-If Elections Law is not amended
Senator Edwin Melvin Snowe has added his voice to many other voices suggesting that there might be a crisis in 2023 if certain provisions in the Elections Law of Liberia are not reformed or amended.
Speaking on a local radio program last week the Bomi lawmaker said the numerous post-election dispute cases in the country hinder the country’s Legislative functions, more so when there is no quorum at either of the two Houses to discuss serious national issues.
“I think it is a good idea to emulate from Ghana, Sierra Leone and other countries. Those who emerge as winners should immediately be granted the permission to take up seats at their respective elective offices. Whoever has a concern against any winner should go to court.
“And, if he or she wins the person said to have won earlier, he or she (the true winner) should be allowed to take office while the loser steps aside,” Snowe said.
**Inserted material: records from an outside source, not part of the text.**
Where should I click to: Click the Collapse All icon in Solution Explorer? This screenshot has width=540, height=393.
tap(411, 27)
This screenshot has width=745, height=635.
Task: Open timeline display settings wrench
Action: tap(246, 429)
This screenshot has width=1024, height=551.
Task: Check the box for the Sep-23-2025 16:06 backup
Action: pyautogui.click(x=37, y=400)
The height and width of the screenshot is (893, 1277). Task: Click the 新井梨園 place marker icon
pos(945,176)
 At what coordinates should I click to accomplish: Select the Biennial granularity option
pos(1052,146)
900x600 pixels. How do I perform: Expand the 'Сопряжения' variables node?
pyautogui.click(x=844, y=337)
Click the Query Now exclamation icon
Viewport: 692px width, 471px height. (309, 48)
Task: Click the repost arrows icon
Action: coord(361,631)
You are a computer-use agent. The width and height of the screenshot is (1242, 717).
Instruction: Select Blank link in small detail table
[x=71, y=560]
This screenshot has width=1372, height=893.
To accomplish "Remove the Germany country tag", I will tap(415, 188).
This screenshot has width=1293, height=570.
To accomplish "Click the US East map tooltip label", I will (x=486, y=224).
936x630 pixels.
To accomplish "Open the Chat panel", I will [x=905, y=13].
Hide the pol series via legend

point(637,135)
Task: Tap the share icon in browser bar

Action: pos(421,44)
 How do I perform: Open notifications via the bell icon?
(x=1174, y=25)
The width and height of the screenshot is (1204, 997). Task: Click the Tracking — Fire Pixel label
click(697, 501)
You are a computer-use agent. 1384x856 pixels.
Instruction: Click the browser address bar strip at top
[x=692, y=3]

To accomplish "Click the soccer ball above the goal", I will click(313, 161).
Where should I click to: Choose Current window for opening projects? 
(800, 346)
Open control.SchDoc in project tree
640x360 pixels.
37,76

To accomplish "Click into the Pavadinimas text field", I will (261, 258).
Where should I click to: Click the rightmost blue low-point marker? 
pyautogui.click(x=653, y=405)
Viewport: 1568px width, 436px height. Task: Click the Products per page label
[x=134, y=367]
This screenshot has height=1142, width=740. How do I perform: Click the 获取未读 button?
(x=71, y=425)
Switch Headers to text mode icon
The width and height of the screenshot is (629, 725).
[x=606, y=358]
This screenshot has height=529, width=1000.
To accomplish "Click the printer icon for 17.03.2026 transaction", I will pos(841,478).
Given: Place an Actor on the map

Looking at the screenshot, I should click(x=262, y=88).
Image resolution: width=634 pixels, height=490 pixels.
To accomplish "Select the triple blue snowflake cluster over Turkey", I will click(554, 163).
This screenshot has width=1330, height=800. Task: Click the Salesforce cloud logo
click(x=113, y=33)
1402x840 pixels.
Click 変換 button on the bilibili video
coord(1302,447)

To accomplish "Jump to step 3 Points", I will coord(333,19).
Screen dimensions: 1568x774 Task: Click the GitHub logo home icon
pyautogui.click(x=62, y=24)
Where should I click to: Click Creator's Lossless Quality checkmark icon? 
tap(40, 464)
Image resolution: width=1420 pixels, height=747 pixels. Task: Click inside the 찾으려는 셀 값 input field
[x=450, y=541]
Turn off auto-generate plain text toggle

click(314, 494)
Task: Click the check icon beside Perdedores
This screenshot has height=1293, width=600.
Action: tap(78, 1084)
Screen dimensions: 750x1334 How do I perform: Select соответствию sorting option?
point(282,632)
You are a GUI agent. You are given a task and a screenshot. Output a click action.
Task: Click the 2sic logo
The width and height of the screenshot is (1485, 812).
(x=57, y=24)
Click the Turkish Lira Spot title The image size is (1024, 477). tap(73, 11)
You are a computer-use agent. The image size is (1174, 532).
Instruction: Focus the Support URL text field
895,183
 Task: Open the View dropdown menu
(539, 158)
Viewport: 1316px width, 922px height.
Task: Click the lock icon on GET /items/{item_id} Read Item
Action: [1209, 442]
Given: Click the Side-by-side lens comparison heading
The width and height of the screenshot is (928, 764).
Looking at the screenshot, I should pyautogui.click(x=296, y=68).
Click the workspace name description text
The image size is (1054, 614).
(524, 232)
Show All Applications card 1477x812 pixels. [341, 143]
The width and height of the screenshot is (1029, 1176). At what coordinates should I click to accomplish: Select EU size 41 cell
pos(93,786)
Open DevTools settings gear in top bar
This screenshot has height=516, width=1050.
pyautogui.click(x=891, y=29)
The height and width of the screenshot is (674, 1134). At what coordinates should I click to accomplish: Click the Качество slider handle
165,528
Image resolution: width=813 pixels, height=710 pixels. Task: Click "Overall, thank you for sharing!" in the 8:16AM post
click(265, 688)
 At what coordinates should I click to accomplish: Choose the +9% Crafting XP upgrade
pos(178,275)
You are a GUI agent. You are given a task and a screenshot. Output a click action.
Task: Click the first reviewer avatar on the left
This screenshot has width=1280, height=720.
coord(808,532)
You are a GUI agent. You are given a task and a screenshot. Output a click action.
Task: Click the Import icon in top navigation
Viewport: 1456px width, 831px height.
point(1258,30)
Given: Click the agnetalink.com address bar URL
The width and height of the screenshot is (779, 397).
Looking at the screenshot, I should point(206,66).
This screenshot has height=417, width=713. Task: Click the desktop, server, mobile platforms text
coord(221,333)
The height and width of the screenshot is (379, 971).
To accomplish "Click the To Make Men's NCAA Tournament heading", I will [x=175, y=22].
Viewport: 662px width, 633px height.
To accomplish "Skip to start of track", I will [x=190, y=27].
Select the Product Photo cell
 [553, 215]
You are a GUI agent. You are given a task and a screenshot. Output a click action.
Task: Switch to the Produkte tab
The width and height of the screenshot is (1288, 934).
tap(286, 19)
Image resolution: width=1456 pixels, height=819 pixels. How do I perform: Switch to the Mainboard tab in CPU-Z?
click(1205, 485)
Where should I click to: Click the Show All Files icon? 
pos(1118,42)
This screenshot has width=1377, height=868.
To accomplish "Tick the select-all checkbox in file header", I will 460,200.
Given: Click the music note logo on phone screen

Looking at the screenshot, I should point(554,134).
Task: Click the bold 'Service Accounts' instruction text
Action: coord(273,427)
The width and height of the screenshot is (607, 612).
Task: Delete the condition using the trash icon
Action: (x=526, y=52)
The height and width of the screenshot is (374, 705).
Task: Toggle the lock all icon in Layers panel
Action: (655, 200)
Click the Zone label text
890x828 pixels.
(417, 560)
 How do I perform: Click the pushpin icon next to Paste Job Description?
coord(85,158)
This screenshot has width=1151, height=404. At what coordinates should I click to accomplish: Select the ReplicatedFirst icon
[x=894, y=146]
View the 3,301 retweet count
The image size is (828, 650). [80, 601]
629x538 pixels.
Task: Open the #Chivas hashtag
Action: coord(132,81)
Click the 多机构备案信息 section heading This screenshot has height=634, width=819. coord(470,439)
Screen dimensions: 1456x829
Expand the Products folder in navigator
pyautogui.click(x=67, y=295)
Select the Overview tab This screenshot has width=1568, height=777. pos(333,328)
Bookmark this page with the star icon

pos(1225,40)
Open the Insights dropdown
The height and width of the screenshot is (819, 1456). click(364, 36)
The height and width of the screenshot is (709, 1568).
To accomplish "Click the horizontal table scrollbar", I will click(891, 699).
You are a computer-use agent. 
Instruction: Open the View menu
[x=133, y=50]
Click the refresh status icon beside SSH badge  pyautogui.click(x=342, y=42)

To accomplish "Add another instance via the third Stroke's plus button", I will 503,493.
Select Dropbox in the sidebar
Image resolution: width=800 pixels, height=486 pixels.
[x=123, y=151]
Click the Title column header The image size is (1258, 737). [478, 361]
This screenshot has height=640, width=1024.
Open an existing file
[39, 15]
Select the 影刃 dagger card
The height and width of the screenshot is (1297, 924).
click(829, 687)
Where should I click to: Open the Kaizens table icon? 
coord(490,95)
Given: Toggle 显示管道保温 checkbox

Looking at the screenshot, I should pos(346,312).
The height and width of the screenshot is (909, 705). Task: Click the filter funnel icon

He added: “The recent election in Ghana, I mean December 7, 2020 Presidential election in Ghana, former President John Mahama went to the Supreme Court of Ghana and complained but that did not stop the inauguration of President Nana Akufo Addo. The same thing happened in Sierra Leone and as time went by, those cases were heard by their respective courts and decisions reached.”
Snowe said the National Elections Commission (NEC) of Liberia is usually overwhelmed with lots of post elections’ cases simply because losers take advantage of the law and intentionally waste the Commission’s time, the Supreme Court’s time as well as their opponents who emerge winners’ time.
“NEC has a very limited time to take care of all of the cases that come after elections are held. And, the reform we are seeking, if accepted, will pass on the torch of investigation of elections cases from the Commission to an agreed-upon court,” he explained.
He noted that a joint resolution is expected to be passed by both Houses of the Legislature in order to extend the time beyond the constitutional time for all by-elections after elections are held and certain officials are elected to new offices, resigned or died.
“By law, it should be ninety days for a by-election to be held through a notification from either of the two Houses, depending on where the vacancy is found, but for this time, it is not possible because of the huge delay the litigations that followed after the Special Senatorial election and the Representative by-elections in Montserrado and Sinoe,” Snowe said.
He further disclosed that the Legislature will work with the Law Reform Commission (LRC), the NEC and all other stakeholders in making the reforms to the country’s Elections Law.
The Bomi County Senator said most of the cases filed against winners of elections in the country are not worth the time given them, more so when the winners are being denied the chance to get to work immediately upon the announcement of results by the NEC.
Senator Snowe told his interviewers that he is doing all he can to take Bomi to a new level in its development drive.
“My focus is to work for the people of Bomi. Elections are over and my focus is to work with anyone who is open to invest in Bomi and help improve the lives of the people of that county,” he said.
According to Snowe, Bomi is today among the least developed counties simply because people from there who had better chances to have helped did not do anything.
“Alex Tyler was Speaker for ten years; former President Ellen Johnson Sirleaf hails from Bomi and a number of other high ranking government officials I can go on naming but they did not work together for the common good of Bomi.
“They fought against each other all the years and can only point to projects financed by the County development funds, nothing more,” he alleged.
Snowe, one of Liberia’s longest serving public officials said he owes no political party loyalty because they campaigned against his election for both the House of Representatives and the Senate, even though they failed at each of the two attempts.
He said the people of Bomi voted him into office, beginning with the House of Representatives in protest of former President Sirleaf, former Speaker Tyler and all others who have had the opportunities to develop Bomi but refused to do.
“This is why I said that Bomi will make President Weah happy in 2023 if he makes Bomi happy now. And, for sure, if he builds better market halls for my people, conditions the roads and help support the hospital, I will do all I can to support his second Presidential bid,” Snowe averred.
He added that an assessment is already ongoing for the construction of new housing units and First Lady, Clar Marie Weah has committed herself to developing Blue Lake in order to attract tourism to Bomi.
“My friendship with Weah and Musa Bility is beyond politics. This is why I don’t care about the noise out there. We came a long way and that remains as it is, even though I am not part of his political party,” Snowe concluded.